Over the last few months, CBU has been researching the attitudes and experiences of international students, meeting stakeholders and conducting community outreach.
Earlier today, Nova Scotia Immigration Minister Lena Metlege Diab thanked the Task Force for its leadership. She also announced $174,000 in funding for some new welcoming initiatives. Cape Breton University, in partnership with the YMCA, will highlight the benefits of bringing immigrants to Cape Breton and Cape Breton to Immigrants, through community workshops and related initiatives.
"We appreciate and applaud the Task Force's leadership," says Nova Scotia Immigration Ms. Diab. "We need to keep working together to promote immigration to Cape Breton and attract more newcomers. Immigration will push this region ahead.”

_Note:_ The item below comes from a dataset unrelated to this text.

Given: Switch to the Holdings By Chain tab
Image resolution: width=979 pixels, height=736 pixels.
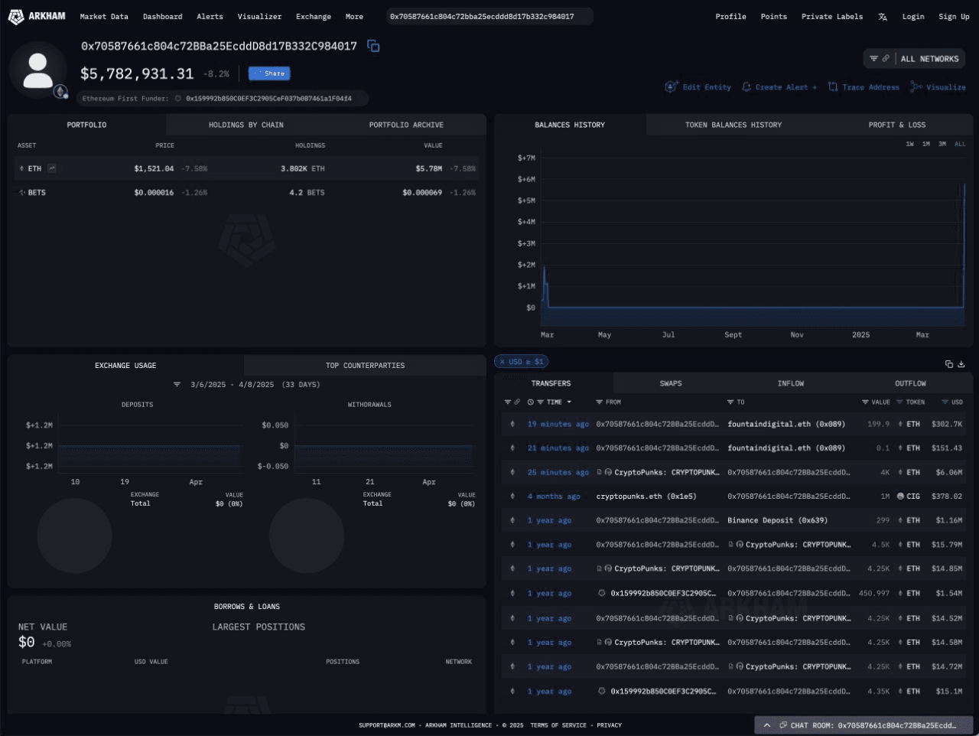Looking at the screenshot, I should [246, 125].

Cape Breton Island needs to reconnect its people, communities, businesses and potential immigrants. By working as an Island rather than separate regions Cape Breton will have a stronger opportunity to increase immigration numbers and provide the best possible supports and networks needed by newcomers to the Island.
Changing the narrative
Many people on Cape Breton Island feel hesitant to embrace the idea of increasing immigration to the area. There needs to be more awareness and education in communities on how immigration will benefit the entire province and more specifically how it can strengthen the social diversity, the labour market and economy on Cape Breton Island.
Embracing the Resources
Potential immigrants from around the world and international students attending post-secondary educational institutions on the Island see Cape Breton Island as a place where ideas can flourish and opportunity is waiting. With some local businesses facing labour challenges or the inability to find successors when owners retire, there is a clear need to focus on potential immigrants and particularly international students already on island as the key to keeping businesses open and thriving throughout the Island.

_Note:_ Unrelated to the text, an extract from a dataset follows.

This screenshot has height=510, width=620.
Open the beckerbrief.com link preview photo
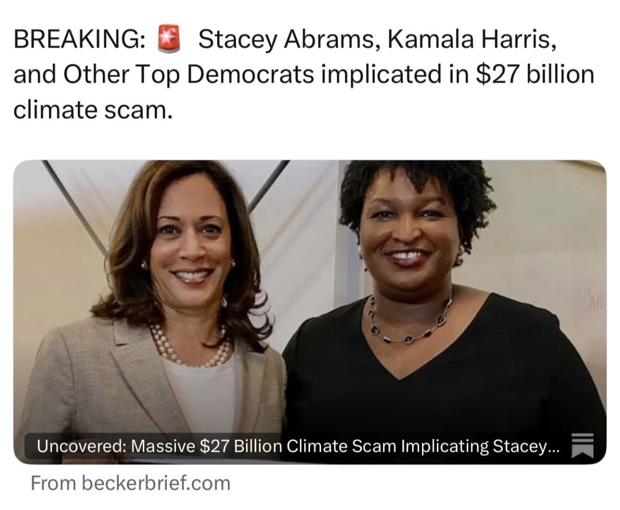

Encouraging change for the future
A fair distribution of funding for settlement services and programs for all communities in Nova Scotia is an essential piece to rebuilding the economy. The partnership between the Nova Scotia Office of Immigration and the Rural-Urban Immigration Pilot for Cape Breton has the potential to encourage change at the Federal level that would allow for more permanent residents to settle in Nova Scotia, with an emphasis on the need to provide support to rural Nova Scotia which represents over 45% of the total provincial population.